Source data

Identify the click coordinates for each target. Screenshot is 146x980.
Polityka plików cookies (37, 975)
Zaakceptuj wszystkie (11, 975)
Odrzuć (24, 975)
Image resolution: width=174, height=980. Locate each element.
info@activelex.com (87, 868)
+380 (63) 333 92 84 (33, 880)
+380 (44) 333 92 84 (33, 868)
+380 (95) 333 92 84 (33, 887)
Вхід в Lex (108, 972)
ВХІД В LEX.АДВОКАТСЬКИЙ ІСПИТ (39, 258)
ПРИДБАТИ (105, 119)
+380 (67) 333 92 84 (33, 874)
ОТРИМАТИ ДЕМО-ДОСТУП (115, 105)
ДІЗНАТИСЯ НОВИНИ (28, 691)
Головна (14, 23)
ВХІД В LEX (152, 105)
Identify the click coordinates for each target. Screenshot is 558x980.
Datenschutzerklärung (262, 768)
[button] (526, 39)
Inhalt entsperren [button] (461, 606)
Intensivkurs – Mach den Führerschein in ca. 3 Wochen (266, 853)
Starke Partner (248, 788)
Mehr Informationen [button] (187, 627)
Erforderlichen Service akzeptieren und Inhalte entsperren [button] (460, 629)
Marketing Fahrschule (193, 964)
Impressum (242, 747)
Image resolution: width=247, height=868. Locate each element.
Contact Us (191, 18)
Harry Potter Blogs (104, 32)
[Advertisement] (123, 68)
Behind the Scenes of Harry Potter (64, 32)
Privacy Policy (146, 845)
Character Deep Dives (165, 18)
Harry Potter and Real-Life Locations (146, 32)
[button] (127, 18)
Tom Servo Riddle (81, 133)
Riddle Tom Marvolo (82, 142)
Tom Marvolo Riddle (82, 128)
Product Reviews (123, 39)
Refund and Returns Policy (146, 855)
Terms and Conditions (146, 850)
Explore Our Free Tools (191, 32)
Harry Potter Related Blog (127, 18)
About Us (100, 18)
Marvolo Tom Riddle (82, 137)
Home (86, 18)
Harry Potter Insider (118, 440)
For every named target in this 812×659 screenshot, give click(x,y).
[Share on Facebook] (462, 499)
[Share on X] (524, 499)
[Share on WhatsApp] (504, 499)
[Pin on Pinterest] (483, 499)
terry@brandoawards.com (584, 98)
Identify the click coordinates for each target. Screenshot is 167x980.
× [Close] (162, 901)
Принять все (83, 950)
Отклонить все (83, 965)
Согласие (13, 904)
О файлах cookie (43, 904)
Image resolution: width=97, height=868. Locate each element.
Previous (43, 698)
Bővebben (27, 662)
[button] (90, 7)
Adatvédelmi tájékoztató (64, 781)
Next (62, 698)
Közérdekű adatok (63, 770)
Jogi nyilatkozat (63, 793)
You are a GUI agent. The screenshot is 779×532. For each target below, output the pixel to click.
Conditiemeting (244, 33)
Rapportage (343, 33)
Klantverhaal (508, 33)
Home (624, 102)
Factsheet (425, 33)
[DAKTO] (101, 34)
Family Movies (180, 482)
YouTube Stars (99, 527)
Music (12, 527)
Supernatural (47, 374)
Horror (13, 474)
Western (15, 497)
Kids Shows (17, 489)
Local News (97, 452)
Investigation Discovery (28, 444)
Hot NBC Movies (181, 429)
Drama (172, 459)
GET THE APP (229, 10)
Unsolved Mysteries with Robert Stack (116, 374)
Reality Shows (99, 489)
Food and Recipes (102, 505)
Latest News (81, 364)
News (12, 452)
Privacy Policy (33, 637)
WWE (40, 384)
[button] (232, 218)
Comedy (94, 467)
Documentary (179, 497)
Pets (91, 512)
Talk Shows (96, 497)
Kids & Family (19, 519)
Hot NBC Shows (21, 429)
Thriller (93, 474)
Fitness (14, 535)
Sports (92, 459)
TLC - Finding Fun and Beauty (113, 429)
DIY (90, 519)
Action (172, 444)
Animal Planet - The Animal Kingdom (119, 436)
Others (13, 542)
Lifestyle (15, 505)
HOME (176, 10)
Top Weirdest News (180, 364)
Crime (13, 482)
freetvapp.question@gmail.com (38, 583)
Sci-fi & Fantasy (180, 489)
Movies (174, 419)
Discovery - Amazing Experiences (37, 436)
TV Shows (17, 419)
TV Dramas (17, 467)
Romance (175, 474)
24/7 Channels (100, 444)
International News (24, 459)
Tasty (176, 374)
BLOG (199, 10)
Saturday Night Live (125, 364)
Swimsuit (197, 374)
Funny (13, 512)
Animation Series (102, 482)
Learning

EXERCISE >> Render the lines of the listing as a JSON list of strings, one string per line and no blank lines, starting with the line that contains "[Advertisement] (123, 68)" and going on through the line that contains "Harry Potter Insider (118, 440)".

FINAL RESULT >>
[
  "[Advertisement] (123, 68)",
  "Behind the Scenes of Harry Potter (64, 32)",
  "Privacy Policy (146, 845)",
  "Character Deep Dives (165, 18)",
  "Harry Potter and Real-Life Locations (146, 32)",
  "[button] (127, 18)",
  "Tom Servo Riddle (81, 133)",
  "Riddle Tom Marvolo (82, 142)",
  "Tom Marvolo Riddle (82, 128)",
  "Product Reviews (123, 39)",
  "Refund and Returns Policy (146, 855)",
  "Terms and Conditions (146, 850)",
  "Explore Our Free Tools (191, 32)",
  "Harry Potter Related Blog (127, 18)",
  "About Us (100, 18)",
  "Marvolo Tom Riddle (82, 137)",
  "Home (86, 18)",
  "Harry Potter Insider (118, 440)"
]